» Exercise goal
Nothing but the lines from the one containing "You are a GUI" through the end of the entries below should be set down, each exactly as written.

[Supplied data — start]

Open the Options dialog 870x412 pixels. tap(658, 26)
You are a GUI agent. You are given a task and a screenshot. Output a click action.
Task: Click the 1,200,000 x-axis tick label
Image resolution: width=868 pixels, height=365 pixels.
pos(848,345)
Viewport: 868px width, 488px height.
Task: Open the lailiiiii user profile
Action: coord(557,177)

[Supplied data — finish]

» Written response
You are a GUI agent. You are given a task and a screenshot. Output a click action.
Task: Click the 1,200,000 x-axis tick label
Image resolution: width=868 pixels, height=365 pixels.
pos(848,345)
Viewport: 868px width, 488px height.
Task: Open the lailiiiii user profile
Action: coord(557,177)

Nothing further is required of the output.